## Exercise details
Rewrite the entries below with "icon" swapped for "button", keeping everything else the same, and omit the pictures.
* begin Provided records *
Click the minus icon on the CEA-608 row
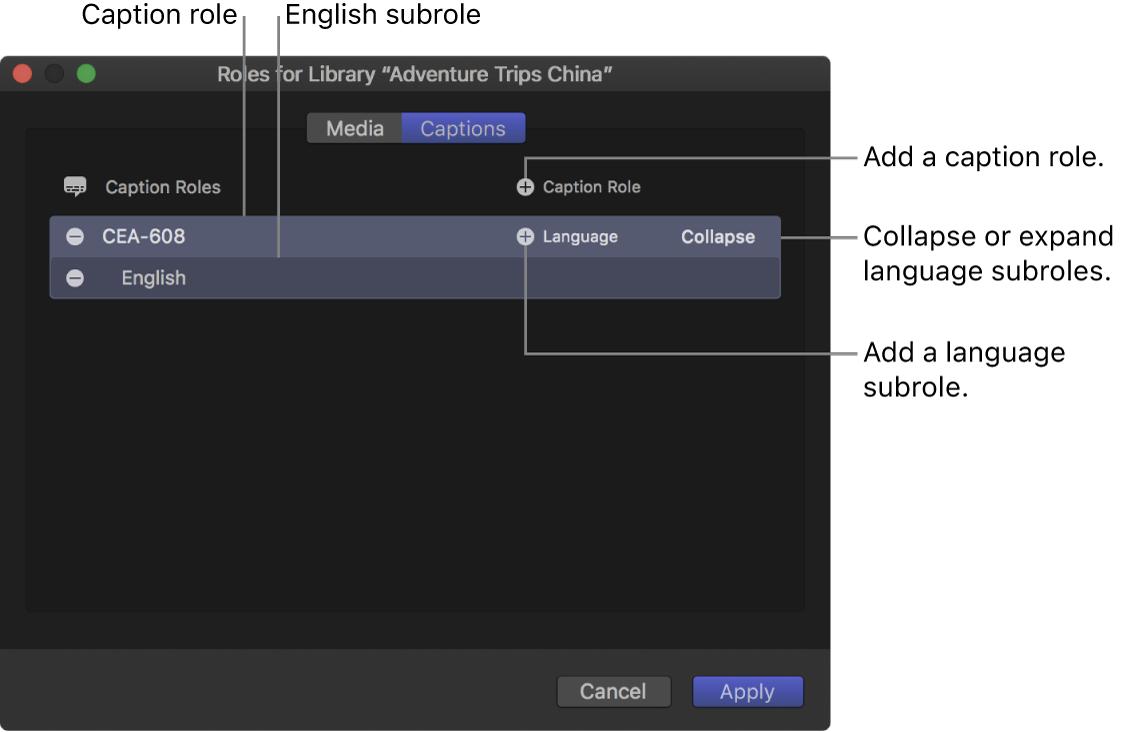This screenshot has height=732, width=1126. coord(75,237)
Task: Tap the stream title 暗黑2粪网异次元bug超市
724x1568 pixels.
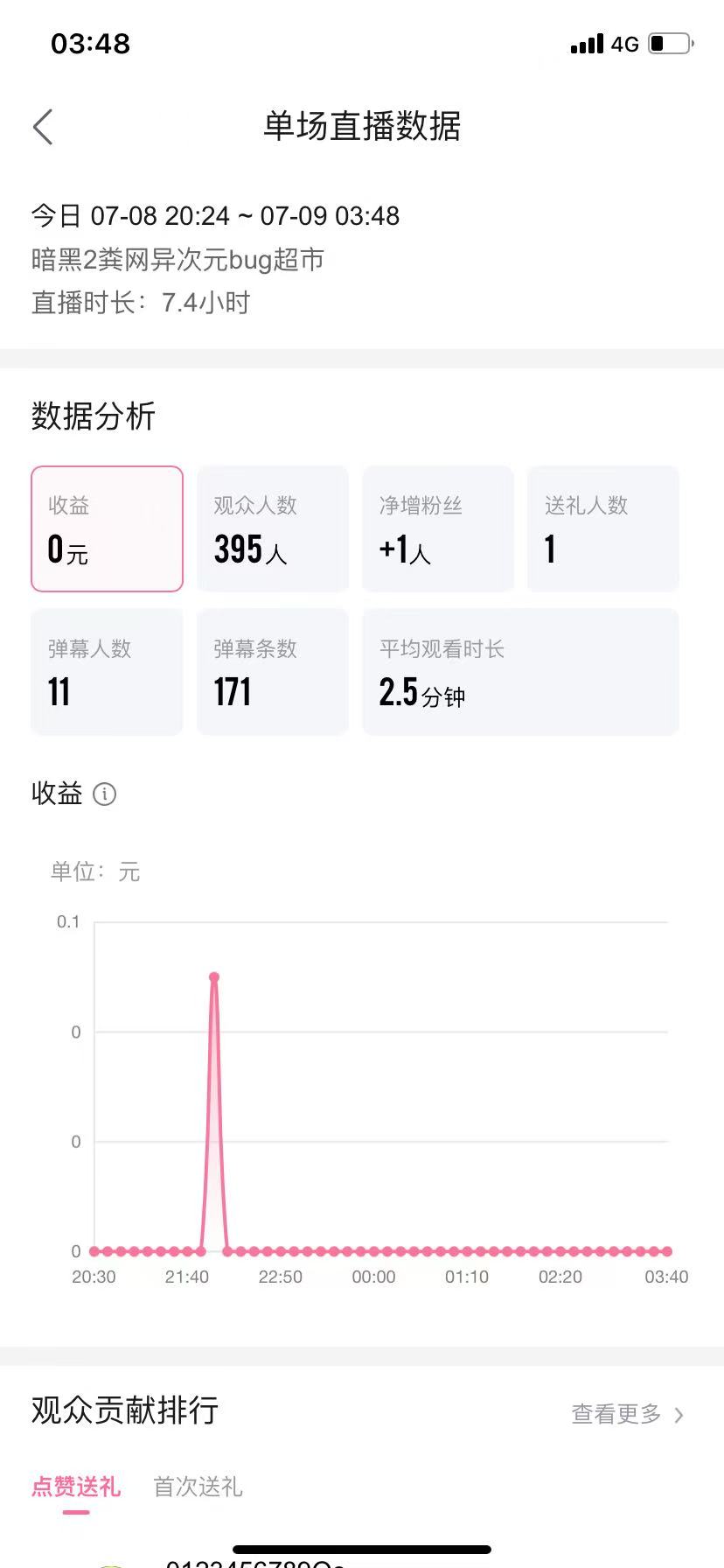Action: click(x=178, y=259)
* end Provided records *
## Correct answer
Click the minus button on the CEA-608 row
This screenshot has height=732, width=1126. coord(75,237)
Task: Tap the stream title 暗黑2粪网异次元bug超市
724x1568 pixels.
Action: click(x=178, y=259)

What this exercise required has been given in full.